27. The principle was stated in those cases in general terms. For example, in the early case of Slaughter v Talbot, as reported in (1739) Barnes 128, it was said:
“by the uniform practice of all the Courts the prochein amie is liable to costs.”
28. There are other cases (not included in the above list) where costs were awarded against a next friend where the court disapproved of their conduct but the authorities listed above indicate that the usual order was that the litigation friend was ordered to pay the successful defendant’s costs even where there was no specific disapproval of the conduct of the next friend.
In effect, the courts treated the litigation friend as being responsible for the costs which would otherwise be ordered against the child if that party had been an adult.
29. The cases referred to above were decided long before the Senior Courts Act 1981 and the CPR. Section 51(3) of the Senior Courts Act 1981 provides that the court has full power to determine “by whom and to what extent the costs are to be paid”. That wording plainly permits the court to apply the earlier practice as regards the liability of a litigation friend for the costs of an unsuccessful claimant, acting through that litigation friend. The substantial case law which has developed as to the making of non-party costs orders pursuant to section 51(3) has identified the relevance of matters such as whether the non-party has controlled and/or funded the litigation and whether the non-party stood to benefit from the litigation. The earlier cases about litigation friends proceeded on different principles which made it unnecessary to examine matters such as funding of the litigation and benefitting from the litigation. As to control, the litigation friend was expected to control the litigation.
The case law which has developed in relation to section 51(3) has not considered the position of litigation friends and I do not read that case law as in any way supplanting the established rules as to litigation friends and replacing those rules with new criteria which involve an assessment of matters such as funding and benefitting from the litigation.
══════════
- **Task brief**
Using the judgment excerpt, explain in one to three sentences why a court may still apply the earlier practice on a litigation friend's liability for costs under the Senior Courts Act 1981.

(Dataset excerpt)
══════════
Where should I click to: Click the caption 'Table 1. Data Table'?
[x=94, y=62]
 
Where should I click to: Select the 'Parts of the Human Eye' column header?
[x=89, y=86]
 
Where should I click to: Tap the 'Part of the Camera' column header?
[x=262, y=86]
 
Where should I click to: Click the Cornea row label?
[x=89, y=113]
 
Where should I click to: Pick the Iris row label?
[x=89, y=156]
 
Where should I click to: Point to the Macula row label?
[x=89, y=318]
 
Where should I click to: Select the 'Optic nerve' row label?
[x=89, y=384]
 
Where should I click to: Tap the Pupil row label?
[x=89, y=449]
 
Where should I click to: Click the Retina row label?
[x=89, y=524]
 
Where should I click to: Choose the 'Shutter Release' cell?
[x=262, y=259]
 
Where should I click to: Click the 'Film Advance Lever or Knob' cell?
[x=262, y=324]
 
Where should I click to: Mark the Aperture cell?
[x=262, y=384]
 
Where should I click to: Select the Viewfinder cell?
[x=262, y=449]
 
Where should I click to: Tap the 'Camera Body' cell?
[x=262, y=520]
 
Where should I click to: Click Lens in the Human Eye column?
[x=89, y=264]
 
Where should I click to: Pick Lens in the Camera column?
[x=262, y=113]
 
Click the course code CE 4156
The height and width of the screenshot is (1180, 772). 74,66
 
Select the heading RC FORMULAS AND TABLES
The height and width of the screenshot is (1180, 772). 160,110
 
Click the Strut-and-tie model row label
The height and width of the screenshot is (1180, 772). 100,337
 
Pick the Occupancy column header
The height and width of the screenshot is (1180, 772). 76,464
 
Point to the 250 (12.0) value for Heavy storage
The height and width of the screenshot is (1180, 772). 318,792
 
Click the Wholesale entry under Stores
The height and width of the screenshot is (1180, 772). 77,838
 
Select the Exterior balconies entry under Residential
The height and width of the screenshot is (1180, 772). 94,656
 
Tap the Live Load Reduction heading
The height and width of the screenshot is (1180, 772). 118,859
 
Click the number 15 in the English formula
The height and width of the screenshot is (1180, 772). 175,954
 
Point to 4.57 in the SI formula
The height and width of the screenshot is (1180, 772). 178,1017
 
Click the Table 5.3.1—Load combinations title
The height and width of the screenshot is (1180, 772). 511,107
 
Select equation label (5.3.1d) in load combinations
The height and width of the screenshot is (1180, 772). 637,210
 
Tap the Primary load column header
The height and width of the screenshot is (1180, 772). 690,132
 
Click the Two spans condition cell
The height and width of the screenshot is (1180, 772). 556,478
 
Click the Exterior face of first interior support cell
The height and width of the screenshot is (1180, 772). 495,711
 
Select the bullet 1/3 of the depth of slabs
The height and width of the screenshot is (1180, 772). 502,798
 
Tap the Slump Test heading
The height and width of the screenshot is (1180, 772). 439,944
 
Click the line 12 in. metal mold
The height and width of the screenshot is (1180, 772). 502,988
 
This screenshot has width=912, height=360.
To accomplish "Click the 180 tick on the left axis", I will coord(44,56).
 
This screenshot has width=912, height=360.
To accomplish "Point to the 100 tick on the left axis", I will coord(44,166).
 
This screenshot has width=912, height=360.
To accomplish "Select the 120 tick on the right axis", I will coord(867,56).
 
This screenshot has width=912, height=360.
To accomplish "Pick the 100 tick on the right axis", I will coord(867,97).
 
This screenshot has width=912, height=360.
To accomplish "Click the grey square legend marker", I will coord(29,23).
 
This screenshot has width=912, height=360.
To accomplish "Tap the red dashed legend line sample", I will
══════════
- **Solution to this task**
Section 51(3) of the Senior Courts Act 1981 gives the court full power to determine "by whom and to what extent the costs are to be paid." That wording plainly permits the court to apply the earlier practice on a litigation friend's liability for the costs of an unsuccessful claimant acting through that litigation friend.